::: Quoted passage :::
Carey Jewitt Print
Wednesday, 25 April 2007
She talks about multimodal research; how technology changes theory, and teaching practice; and how different modes take precedence in classrooms of different cultures.

 




Q: What are your current research interests?


A: I'm interested in how different forms of communication, as they are configured in different places - the primary classroom, the secondary classroom, the museum or gallery - how those things provide different possibilities for thinking and engaging with knowledge. And how people's use of those resources can produce new kinds of meanings. The design of meaning in different spaces.

Being at the Knowledge Lab, I've stuck a big frame around that, saying 'All of this in the realm of technology.' And every now and again I panic because I'm not quite in the realm of technology.



But you are, because the multimodal research you do [see here for example] seems to be - or could be, or should be - central to how we learn with technology.

I think it is, but it's weird though. You know when academics suddenly realise something exists, that artists and designers and typographers have known forever? An academic suddenly realises, 'Do you know what? When you write, it's not just about the words you're using.'

Someone who has been typesetting and thinking about this for ages knows that. Everything has always been multimodal. But when we did the English project and the science project, we didn't see any new technologies in those classrooms at all.
:::
Requirement 1
Reproduce exactly the stretch of the Carey Jewitt interview from "Being at the" through "quite in the realm of technology.".
The Carey Jewitt interview and the records are separate, unrelated material.
::: Excerpted data :::
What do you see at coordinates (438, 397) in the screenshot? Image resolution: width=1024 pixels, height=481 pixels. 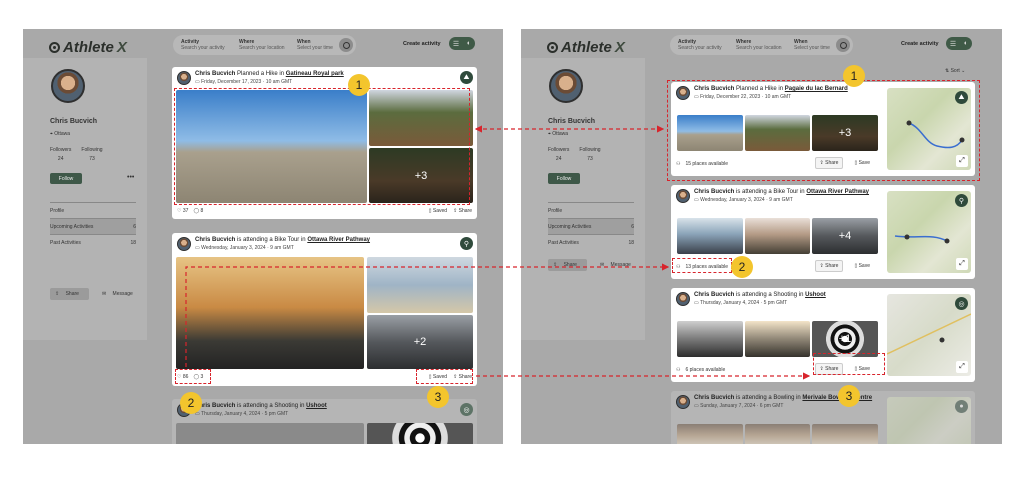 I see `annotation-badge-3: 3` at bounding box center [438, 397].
:::
::: Excerpted data :::
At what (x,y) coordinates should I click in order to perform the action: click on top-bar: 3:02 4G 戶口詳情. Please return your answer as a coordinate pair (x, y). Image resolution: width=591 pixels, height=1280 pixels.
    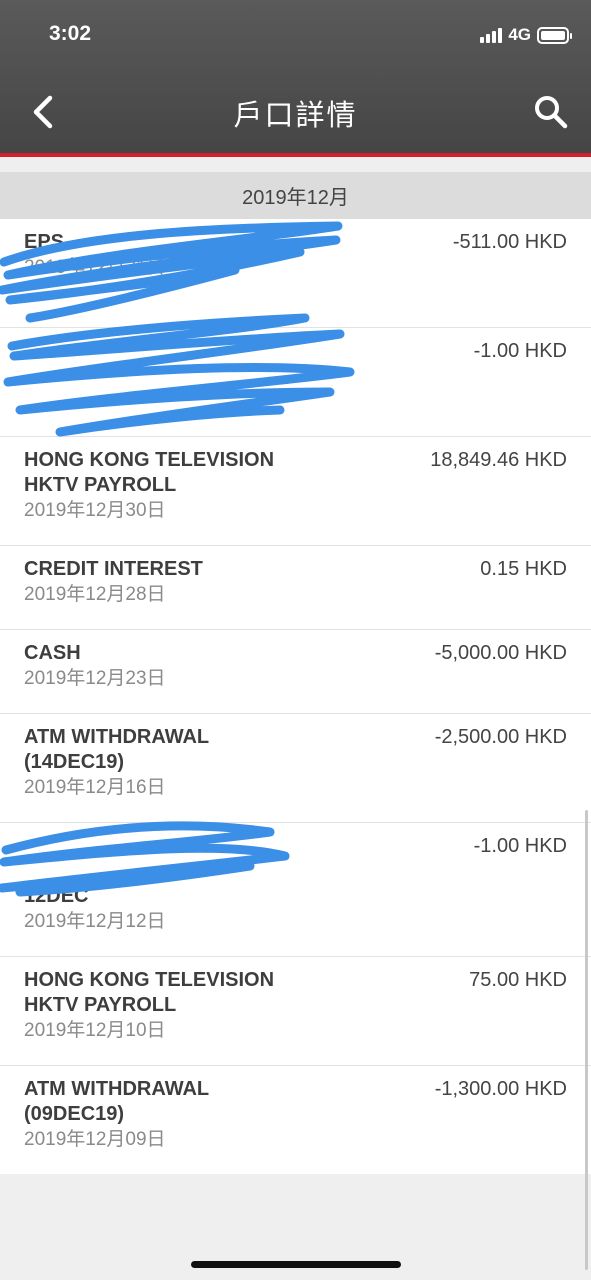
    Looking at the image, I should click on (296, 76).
:::
::: Excerpted data :::
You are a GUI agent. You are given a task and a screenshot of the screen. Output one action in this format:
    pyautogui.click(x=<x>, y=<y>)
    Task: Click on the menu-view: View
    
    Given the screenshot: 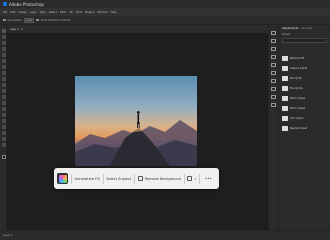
:::
Requirement 2
Write out word for word the stretch of the records from the line containing "At what (x,y)" through the line containing "Looking at the", leaving out the pictures.

Written response 1
Being at the Knowledge Lab, I've stuck a big frame around that, saying 'All of this in the realm of technology.' And every now and again I panic because I'm not quite in the realm of technology.

Written response 2
At what (x,y) coordinates should I click in order to perform the action: click on top-bar: 3:02 4G 戶口詳情. Please return your answer as a coordinate pair (x, y). Image resolution: width=591 pixels, height=1280 pixels.
    Looking at the image, I should click on (296, 76).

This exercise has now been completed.